At the height of the cold war, the B-2 was designed to fly stealthily across the north pole and into Russian territory to destroy Russion nuclear missile silos. It was designed to do this even AFTER World-War-III had started, doing it's job with no external help from AWACs, GPS satellites, fighter cover, or any other assistance typically used in modern airial wafare. This mission required extreme stealth so as not to be detected (and destroyed) by the Russians, extreme independance in navigation and target acquisition, and extreme reliability. Invisibility had to be maintained against radar and thermal detection devices.
For this reason, the B-2 required a tiny radar cross-section, which is obtained by virtue of it's shape and materials... the shape has no vertical surfaces to reflect to radar transmissions looking at it from the side. There are no vertical stabilizers to refelct radar transmissions. There are no exposed engine components. The engines (whose turbine blades are typically a give-away on radar) are buried deep in the wing, totally invisible from the outside no matter what angle you lok at the airplane from. The curved ducts to and from the engine are coated with RAM (Radar Absorbing Material) to keep any stray radar beams from bouncing into or out of them.

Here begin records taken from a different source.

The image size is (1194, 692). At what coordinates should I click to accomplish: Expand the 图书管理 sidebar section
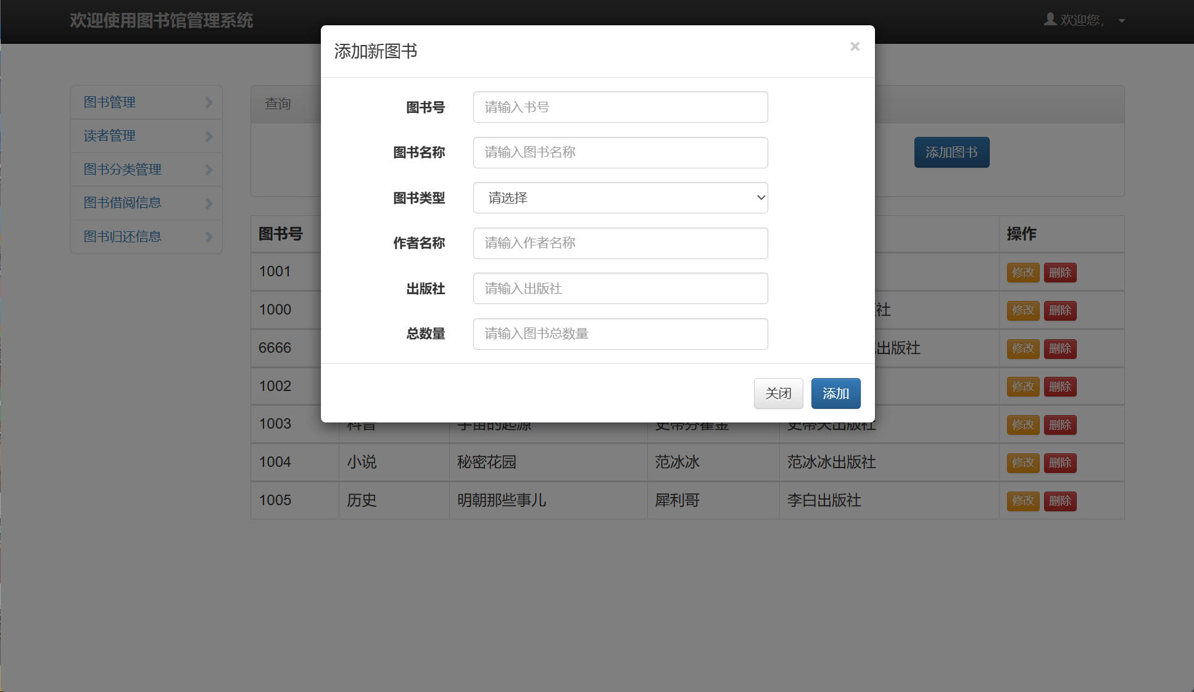146,102
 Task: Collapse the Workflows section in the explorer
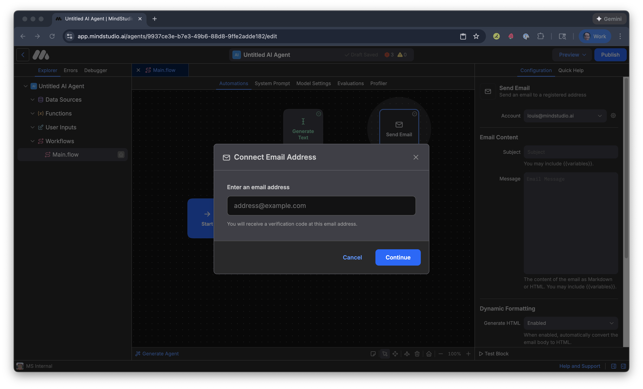[33, 141]
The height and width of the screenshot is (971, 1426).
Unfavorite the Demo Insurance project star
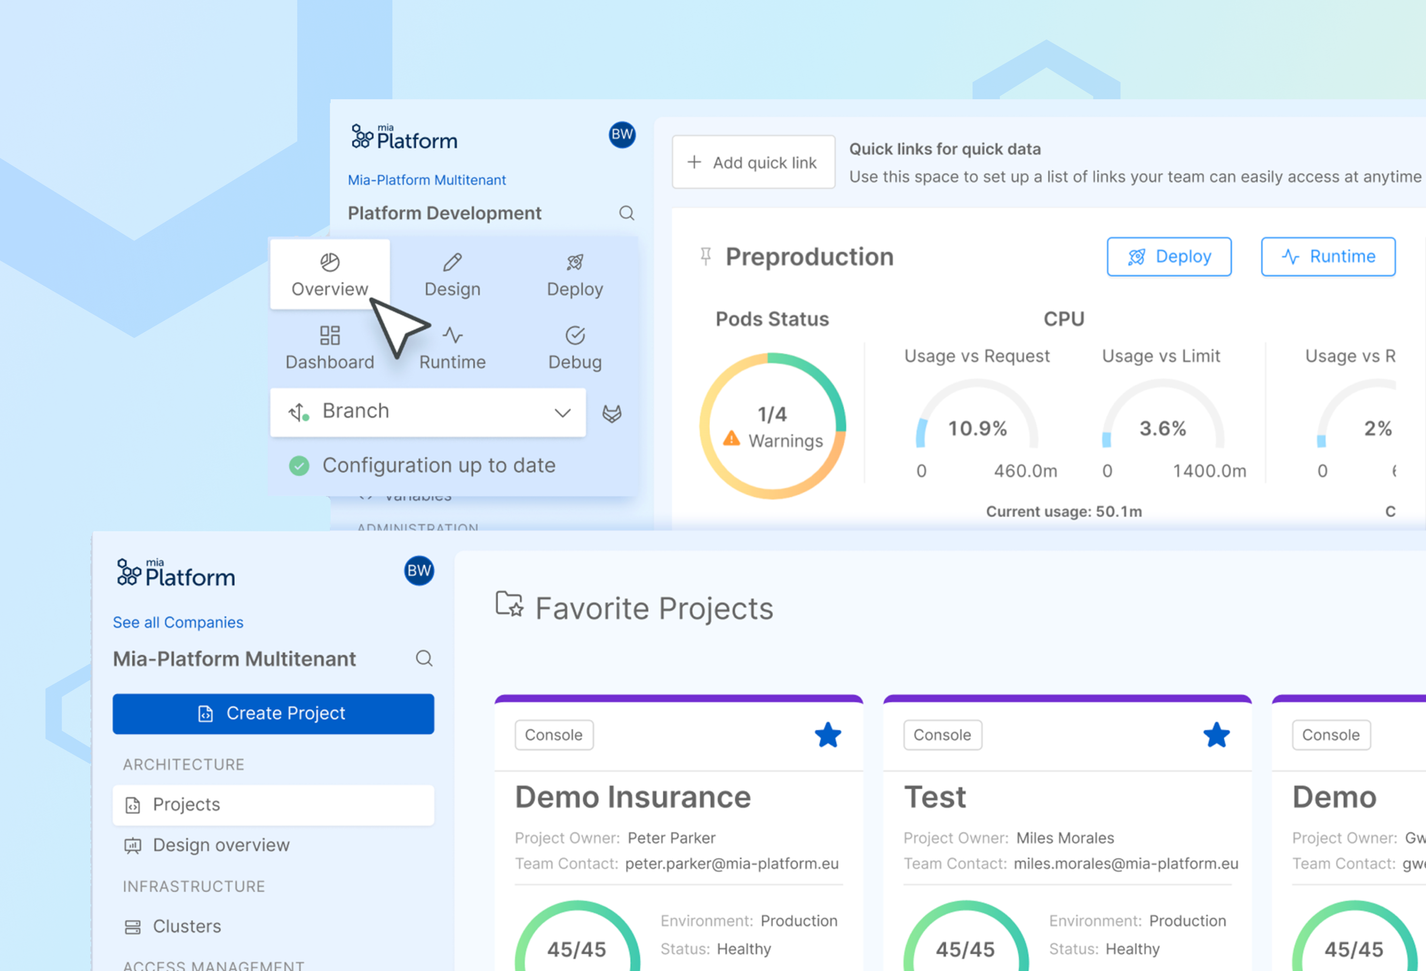(x=828, y=735)
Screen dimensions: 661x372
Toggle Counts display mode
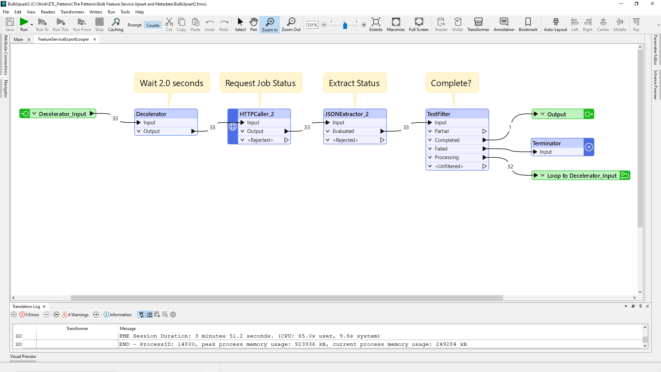pos(153,25)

The B-2 is made primarily out of composites (largey carbon-fiber) because metal construction would result in small SEAMS where the metal parts are joined... a dead give-away on radar. Composites, however, can be manufactured in large, curved parts that can then be "co-cured" (or baked) together to form an aircraft with no radar-detectable seams where the parts meet. This process is implemented on the B-2, resulting in a few large skin components that are baked together to form a perfectly smooth and seamless external shell... it was then up the engineers to fit the internal structure and systems inside of that shell... this is opposite from the way any other airplane has been designed and built... normally the structure is designed to suit the aerodynamics and load-carrying requirements, a frame is built, and the skin is then laid up on top of the internal structure... not so with the B-2 which had to meet the external shape required for stealth... this process had to be reversed, with all parts made to fit inside the pre-defined external shape of the aircraft. The carbon fibre that comprises much of the B-2 structure is good for shaping and low radar observability, but would be destroyed by lightning and and heat from the engine exhaust. Also the flexing of the wing in turbulence would change the shape of the wing enough in flight that radar observability would increase, reducing the sealth efficiency... these things resulted in Northrop testing over 900 materials, and stiffening the structure signifigantly, during the development program.
Thermal emissions are also problematic, since Soviet satellites could detect the heat trail of the aircraft from orbit. The B-2 therefore mixes cool air from the atmosphere with the hot air from the engine exhaust to result in a cooler heat signature from the airplane.
The aircraft might also be spotted VISUALLY by observation of it's contrails. Contrails have been broken up in aircraft before by injecting toxic and corrovice chemicals into the exhaust stream that break the water droplets into a smaller size than the wavelength of visible light. It is also SUSPECTED that there is a light sensor on the B-2 which will tell the pilot to climb or descend to stay in sky that is just as dark as the underside of the B-2 itself so that the aircraft remains difficult to detect visually.
Radar EMISSIONS from the B-2 might also be detected, so the B-2 has an active radar that gradully ramps up in strength JUST ENOUGH to detect it's target, then gradually reduces it's output as it gets closer to the target. The radar system is so complex that a normal milling machine would take TWO YEARS to make ONE component of ONE radar for ONE airplane. Special machines therefore had to be designed to make the radar assemblies for the B-2.
The control surfaces on the wingtips open and close to steer the aircraft in yaw and keep the aircraft pointed forwards (the airplane is only nuetrally stable so is controlled by a quadruple-redundant fly-by-wire system). The problem is that moving these control surfaces increases the airplanes visibility on radar... differential computer-controlled engine thrust is therefore used to steer the aircraft when in "stealth mode". (A "Go To War" mode is selected in the cockpit to initialize this and other systems on the plane).
Almost every system in the B-2 is hardened against radiation that would result from a Soviet nuclear attack, as well as the from the explosions of the bombs dropped by the B-2 itself.
The B-2 naviagtes using both inertial-reference and GPS (Global Positions System) navigation systems, but inertial-reference system graudlly lose accuracy over time, and the GPS system could be made useless by destruction or jamming of our GPS satellaties. The B-2 therefore has an Astro-Inertial navigation system which uses fixes on stars to navigate. An electro-optical telescope mounted to the left of the cockpit detets stars and fixes the aircrafts position using these steller references. The system is sensitive enough to work in daytime, under a cloud cover!!! This and other systems allow the B-2 to detect, identify, and locate virtually any large surface target with NO outside help, under any weather conditions... something which NO other aircraft can do.
Flight-test of the B-2 (from first flight to first delivery) took 8 years.